しかし、アメリカの特殊作戦軍司令部(SOCOM)が2015年9月にまとめた白書
(White Paper,The GrayZone)によれば、過去100年間のアメリカの軍事行動のうち、
戦争に該当するのは2回の世界大戦、朝鮮戦争、ベトナム戦争、そして湾岸戦争だけ。
ぴったり5回。それら以外の57回の軍事行動は全て“戦争”未満の
「グレーゾーンの作戦(gray zone operations)」だったという。
グレーゾーンの範囲が尋常でなく広い(武居智久・齋藤雄介『海幹校戦略研究』9巻1号)。

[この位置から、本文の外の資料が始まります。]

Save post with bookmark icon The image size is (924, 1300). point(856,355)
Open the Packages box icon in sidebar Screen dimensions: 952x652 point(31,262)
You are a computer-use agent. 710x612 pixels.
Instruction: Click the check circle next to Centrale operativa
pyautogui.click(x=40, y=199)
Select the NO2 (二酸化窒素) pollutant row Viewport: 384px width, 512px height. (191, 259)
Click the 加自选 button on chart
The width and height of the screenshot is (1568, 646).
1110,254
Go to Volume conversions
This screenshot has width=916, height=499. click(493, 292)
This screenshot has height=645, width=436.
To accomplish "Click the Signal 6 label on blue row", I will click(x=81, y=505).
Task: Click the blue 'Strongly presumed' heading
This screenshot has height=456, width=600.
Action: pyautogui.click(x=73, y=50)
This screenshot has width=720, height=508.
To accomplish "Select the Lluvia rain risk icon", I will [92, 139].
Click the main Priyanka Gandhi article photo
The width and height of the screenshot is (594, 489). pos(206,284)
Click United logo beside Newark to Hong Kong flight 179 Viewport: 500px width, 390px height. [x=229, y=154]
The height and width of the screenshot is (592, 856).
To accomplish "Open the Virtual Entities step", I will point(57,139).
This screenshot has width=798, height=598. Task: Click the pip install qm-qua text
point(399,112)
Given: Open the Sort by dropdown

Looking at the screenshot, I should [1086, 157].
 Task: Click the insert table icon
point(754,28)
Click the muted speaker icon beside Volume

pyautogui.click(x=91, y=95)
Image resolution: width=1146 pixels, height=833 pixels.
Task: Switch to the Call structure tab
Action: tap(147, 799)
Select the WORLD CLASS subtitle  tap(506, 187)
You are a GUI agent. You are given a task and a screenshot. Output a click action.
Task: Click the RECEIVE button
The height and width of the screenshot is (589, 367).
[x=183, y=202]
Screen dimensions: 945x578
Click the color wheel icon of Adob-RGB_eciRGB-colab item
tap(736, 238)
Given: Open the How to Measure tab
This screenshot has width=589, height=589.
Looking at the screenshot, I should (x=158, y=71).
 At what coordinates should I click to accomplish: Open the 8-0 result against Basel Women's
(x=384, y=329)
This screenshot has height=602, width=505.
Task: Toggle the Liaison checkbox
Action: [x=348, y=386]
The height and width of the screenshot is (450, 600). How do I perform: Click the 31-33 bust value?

わが国の「武力紛争には至らないような対立や紛争」(22防衛大綱)という概念規定とは
違いが甚だしい。
もちろん、米国務省などは「武力紛争の水準以下にとどまる競争的な相互作用」といった、
わが国とも共通する理解の仕方をしている。
しかし、「米国では、政府内に…統一された定義があるわけではなく…曖昧な状態にある
のではないか」との疑念が示されている。
「この曖昧性がグレーゾーンにおける日米の共同した連携において潜在的な脆弱性となる
可能性を否定できない」と(前出、武居氏ら)。但し、グレーゾーンが「武力攻撃事態」「存立危機事態」の“手前”である限り
(手前でなければ最早“グレー”ゾーンではない)、わが国は憲法上「自衛権」を
行使できない(警察権の行使にとどまる)。
わが国自体が自衛権を行使できない(=自衛隊の防衛出動が下令されない)
段階で米軍との「連携」を期待するのは順序が違う。
勿論、米国政府との“非”軍事的な「連携」なら可能。